__Work to complete__: Repeat the lines of the material below, from the line containing "You are a computer-use agent. Screen" through the line containing "pos(157,126)", with both of those lines included.

[Stored entries]

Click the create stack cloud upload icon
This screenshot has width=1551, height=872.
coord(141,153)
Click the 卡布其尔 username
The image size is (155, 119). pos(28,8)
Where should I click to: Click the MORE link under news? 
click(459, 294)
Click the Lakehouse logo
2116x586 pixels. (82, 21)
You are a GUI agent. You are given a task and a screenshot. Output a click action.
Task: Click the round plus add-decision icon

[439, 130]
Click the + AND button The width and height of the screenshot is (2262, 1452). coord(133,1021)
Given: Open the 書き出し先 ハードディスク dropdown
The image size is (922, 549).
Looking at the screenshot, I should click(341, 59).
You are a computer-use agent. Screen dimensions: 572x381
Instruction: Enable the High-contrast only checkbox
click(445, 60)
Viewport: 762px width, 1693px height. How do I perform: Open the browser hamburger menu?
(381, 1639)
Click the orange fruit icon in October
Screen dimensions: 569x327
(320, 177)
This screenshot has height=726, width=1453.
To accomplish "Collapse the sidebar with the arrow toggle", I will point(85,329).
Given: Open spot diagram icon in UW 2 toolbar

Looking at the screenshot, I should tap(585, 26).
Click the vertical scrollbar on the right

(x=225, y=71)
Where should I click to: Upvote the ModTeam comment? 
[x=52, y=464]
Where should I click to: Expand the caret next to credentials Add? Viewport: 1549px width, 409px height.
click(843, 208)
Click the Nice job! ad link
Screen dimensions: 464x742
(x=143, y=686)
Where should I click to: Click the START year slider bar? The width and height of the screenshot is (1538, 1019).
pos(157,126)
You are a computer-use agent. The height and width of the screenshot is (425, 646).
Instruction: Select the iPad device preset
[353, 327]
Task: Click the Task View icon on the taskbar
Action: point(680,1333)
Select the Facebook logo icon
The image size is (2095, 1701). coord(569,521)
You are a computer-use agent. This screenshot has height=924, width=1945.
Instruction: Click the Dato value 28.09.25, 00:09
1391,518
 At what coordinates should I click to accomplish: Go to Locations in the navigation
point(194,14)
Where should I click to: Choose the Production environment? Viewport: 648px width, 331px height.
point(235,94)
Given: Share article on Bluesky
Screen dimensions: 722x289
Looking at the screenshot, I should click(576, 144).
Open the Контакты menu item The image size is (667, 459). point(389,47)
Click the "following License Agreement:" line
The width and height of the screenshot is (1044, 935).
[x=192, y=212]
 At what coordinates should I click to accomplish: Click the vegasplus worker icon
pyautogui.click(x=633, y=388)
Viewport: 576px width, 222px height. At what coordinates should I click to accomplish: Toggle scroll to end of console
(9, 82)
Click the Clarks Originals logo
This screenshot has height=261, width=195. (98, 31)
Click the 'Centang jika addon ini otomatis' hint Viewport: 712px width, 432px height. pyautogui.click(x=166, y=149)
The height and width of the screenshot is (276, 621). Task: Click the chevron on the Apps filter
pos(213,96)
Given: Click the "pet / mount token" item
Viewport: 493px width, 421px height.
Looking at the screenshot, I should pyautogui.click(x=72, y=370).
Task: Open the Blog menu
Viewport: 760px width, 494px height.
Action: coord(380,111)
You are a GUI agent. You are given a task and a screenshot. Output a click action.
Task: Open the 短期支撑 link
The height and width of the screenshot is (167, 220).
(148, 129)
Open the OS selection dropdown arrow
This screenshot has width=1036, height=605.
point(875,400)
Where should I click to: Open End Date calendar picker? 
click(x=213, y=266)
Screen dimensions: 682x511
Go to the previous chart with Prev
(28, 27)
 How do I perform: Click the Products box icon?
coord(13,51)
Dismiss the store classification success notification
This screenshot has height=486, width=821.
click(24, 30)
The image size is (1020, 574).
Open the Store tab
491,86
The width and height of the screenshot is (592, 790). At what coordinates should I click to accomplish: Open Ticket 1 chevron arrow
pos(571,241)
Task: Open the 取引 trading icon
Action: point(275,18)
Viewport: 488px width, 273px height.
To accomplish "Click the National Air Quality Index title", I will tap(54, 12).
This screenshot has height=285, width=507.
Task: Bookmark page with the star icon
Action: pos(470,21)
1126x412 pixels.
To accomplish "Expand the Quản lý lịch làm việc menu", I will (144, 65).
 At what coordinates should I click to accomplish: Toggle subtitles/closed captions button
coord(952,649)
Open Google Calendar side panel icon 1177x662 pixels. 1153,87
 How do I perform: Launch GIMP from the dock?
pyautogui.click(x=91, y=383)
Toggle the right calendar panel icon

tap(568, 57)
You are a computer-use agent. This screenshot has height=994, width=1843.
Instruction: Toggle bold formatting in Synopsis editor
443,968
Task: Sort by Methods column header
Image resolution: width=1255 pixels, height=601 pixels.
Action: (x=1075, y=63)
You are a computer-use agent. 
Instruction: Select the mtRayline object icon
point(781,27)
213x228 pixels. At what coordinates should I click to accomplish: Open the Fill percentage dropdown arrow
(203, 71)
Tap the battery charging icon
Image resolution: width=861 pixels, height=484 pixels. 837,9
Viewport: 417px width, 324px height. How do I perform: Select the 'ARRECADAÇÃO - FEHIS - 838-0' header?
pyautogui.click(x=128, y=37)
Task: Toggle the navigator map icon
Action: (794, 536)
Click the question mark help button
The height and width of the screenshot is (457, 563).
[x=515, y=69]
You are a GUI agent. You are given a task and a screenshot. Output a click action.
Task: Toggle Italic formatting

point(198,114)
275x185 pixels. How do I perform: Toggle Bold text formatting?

__Result of this exercise__:
You are a computer-use agent. Screen dimensions: 572x381
Instruction: Enable the High-contrast only checkbox
click(445, 60)
Viewport: 762px width, 1693px height. How do I perform: Open the browser hamburger menu?
(381, 1639)
Click the orange fruit icon in October
Screen dimensions: 569x327
(320, 177)
This screenshot has height=726, width=1453.
To accomplish "Collapse the sidebar with the arrow toggle", I will point(85,329).
Given: Open spot diagram icon in UW 2 toolbar

Looking at the screenshot, I should tap(585, 26).
Click the vertical scrollbar on the right

(x=225, y=71)
Where should I click to: Upvote the ModTeam comment? 
[x=52, y=464]
Where should I click to: Expand the caret next to credentials Add? Viewport: 1549px width, 409px height.
click(843, 208)
Click the Nice job! ad link
Screen dimensions: 464x742
(x=143, y=686)
Where should I click to: Click the START year slider bar? The width and height of the screenshot is (1538, 1019).
pos(157,126)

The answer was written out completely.